El documento que el miércoles hacía público la Conferencia Episcopal Española acerca del amor humano merece atención aparte.

La descripción inicial del documento episcopal es tremenda: No podemos olvidar, aseguran los prelados "las sombras que se extienden sobre nuestra sociedad. Las prácticas abortivas, las rupturas matrimoniales, la explotación de los débiles y de los empobrecidos –especialmente niños y mujeres–, la anticoncepción y las esterilizaciones, las relaciones sexuales prematrimoniales, la degradación de las relaciones interpersonales, la prostitución, la violencia en el ámbito de la convivencia doméstica, las adicciones a la pornografía, a las drogas, al alcohol, al juego y a internet, etc., han aumentado de tal manera que no parece exagerado afirmar que la nuestra es una sociedad enferma".

Mucho me temo que es así. E incluso falta la alusión al matrimonio homosexual y a la homosexualidad misma, precisamente cuando el Tribunal Constitucional -son muy previsibles estos chicos- se preparan para legalizar el homomonio. Y es que si el aborto es el principal tentado contra el derecho a la vida en el siglo XXI, la homosexualidad es el mayor atentado contra el derecho a la familia natural.

En cualquier caso, hablamos de una sociedad enferma porque no ha asumido la civilización del amor. ¿Y cuál es la clave de esa civilización? Pues en lo que respecto al amor erótico, la clave se llama compromiso. Al final, toda la filosofía cristiana sobre el amor puede resumirse en la definición de ese amor: amor es entrega. Donación de uno mismo. El matrimonio, o puerta de entrada al a familia también se define rápido: Matrimonio es compromiso. ¿Y familia? Familia es compromiso más apertura a la vida, porque de las convivencia matrimonial entre hombre y mujer salen eso, nuevas criaturas de la raza humana.

Con ello tenemos a la familia constituida como "célula de resistencia a la opresión", porque la familia es la única institución donde se mide a la gente por lo que es, no por lo que aporta.

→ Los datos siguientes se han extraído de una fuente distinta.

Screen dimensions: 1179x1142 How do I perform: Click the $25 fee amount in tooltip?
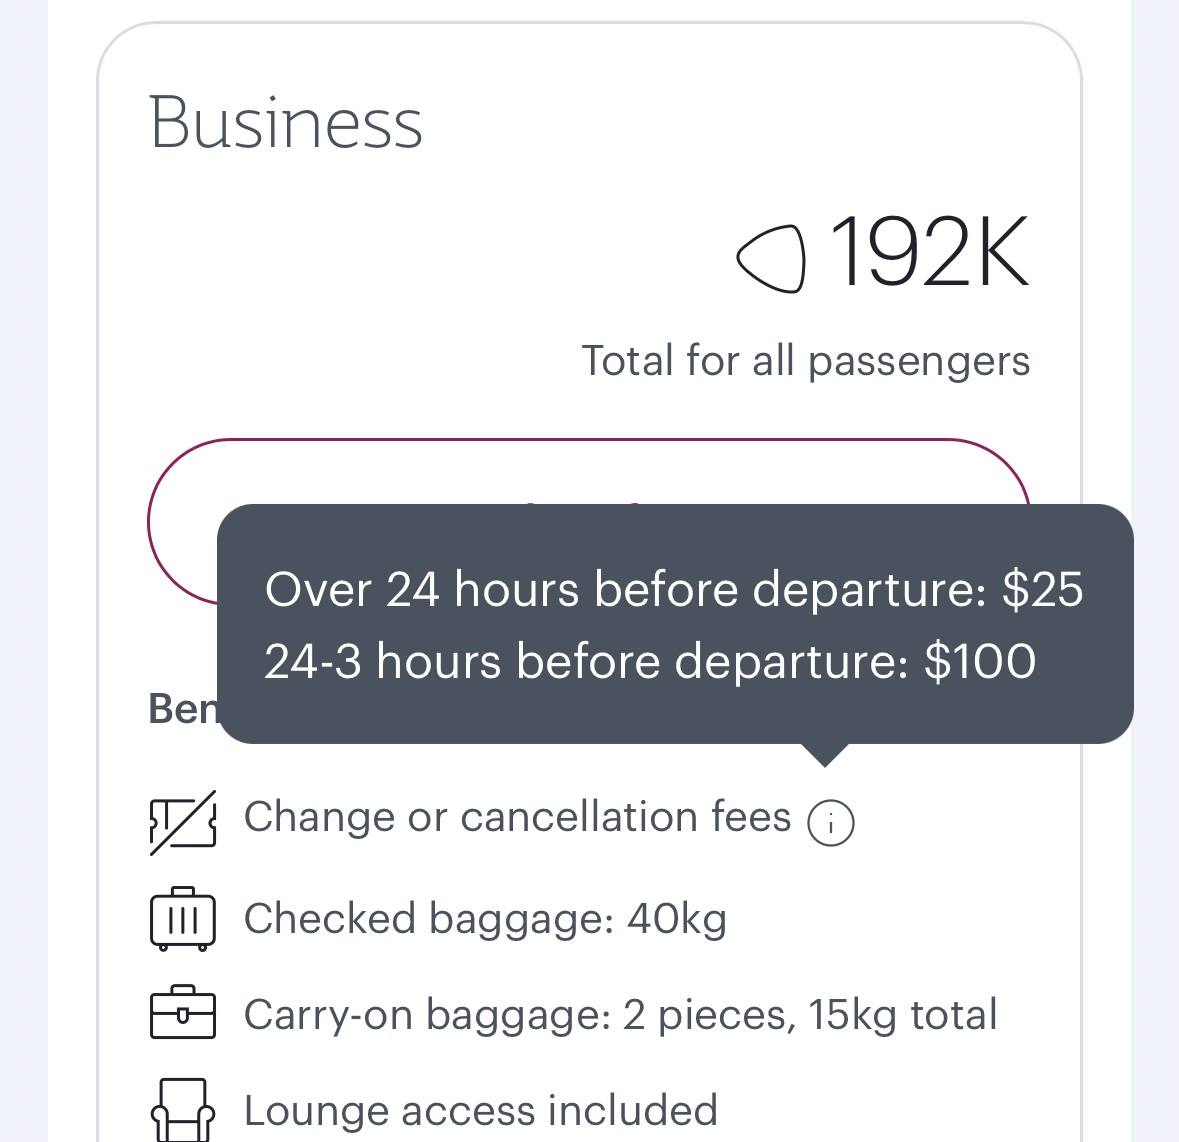click(1042, 589)
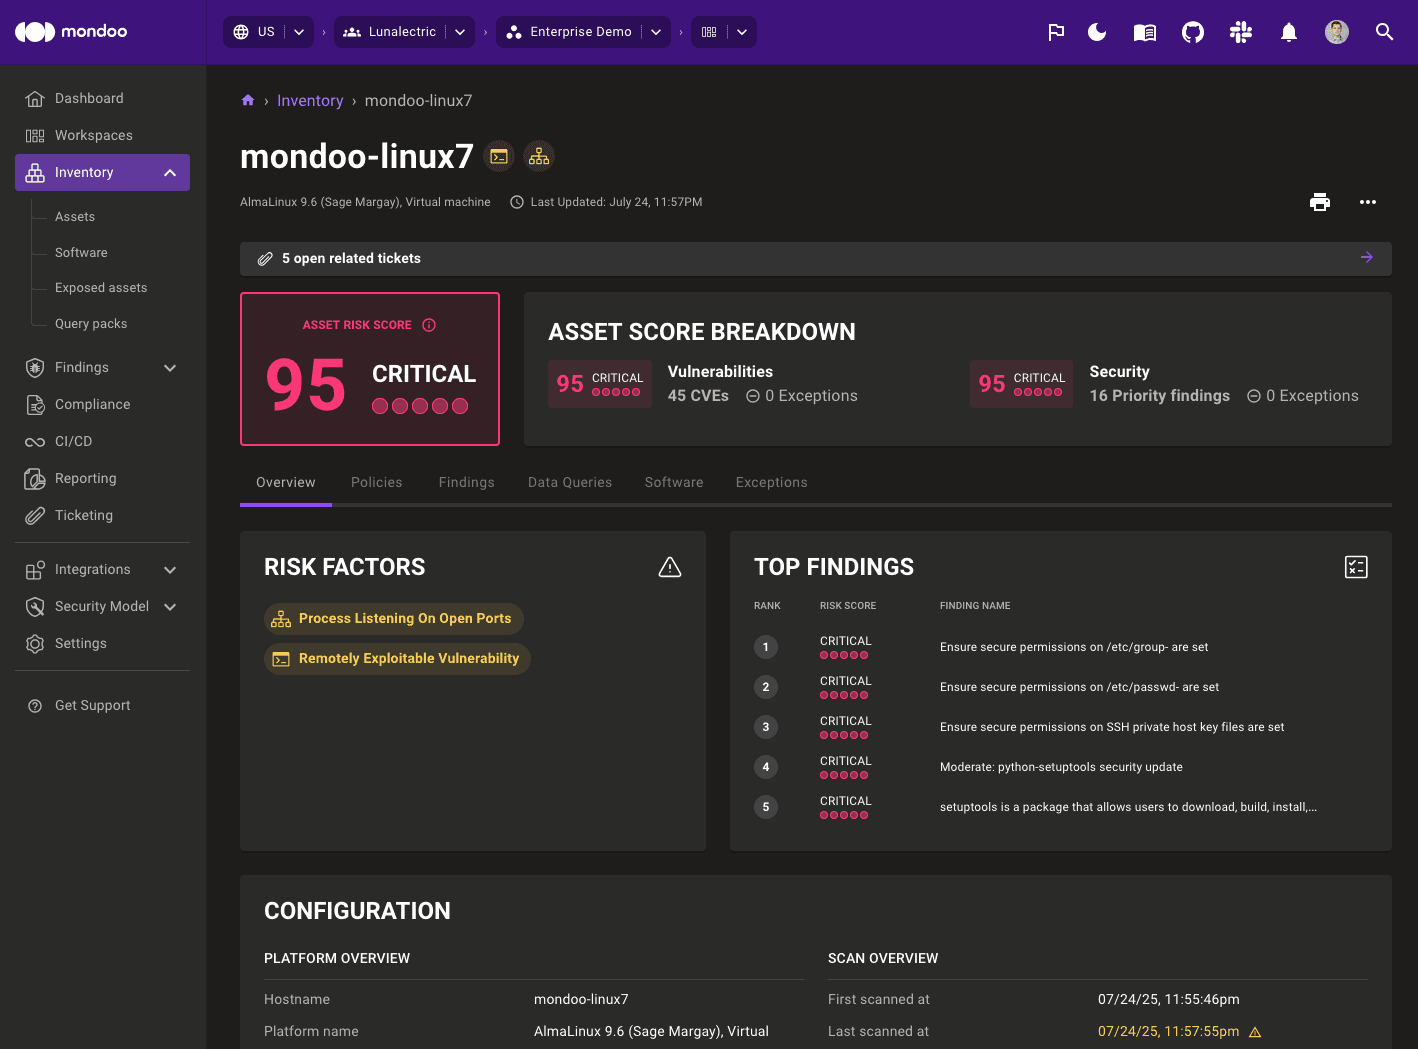Open the Mondoo GitHub icon
The image size is (1418, 1049).
(1192, 32)
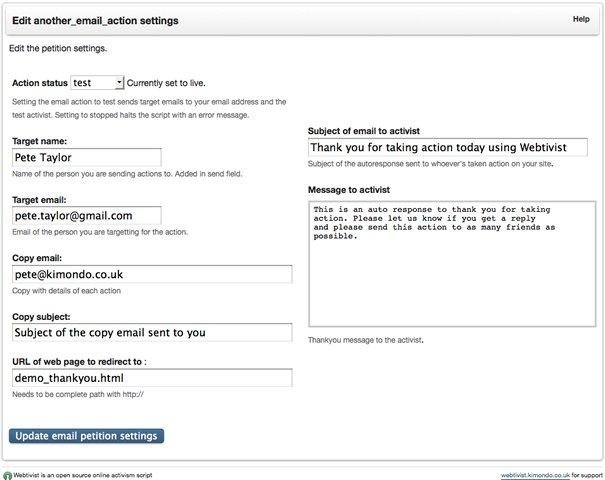Click the Copy email label

coord(38,258)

A partir de esas ideas básicas podemos escribir millones de páginas (se han escrito) sobre el amor humano. Podríamos por ejemplo, utilizar la descripción más gráfica de Juan Pablo II: amar es lo contrario de utilizar. Y también del mismo autor, otra imagen que escribe perfectamente al amor entre hombre y mujer: al otro lado hay una persona que no desea que le hagan daño.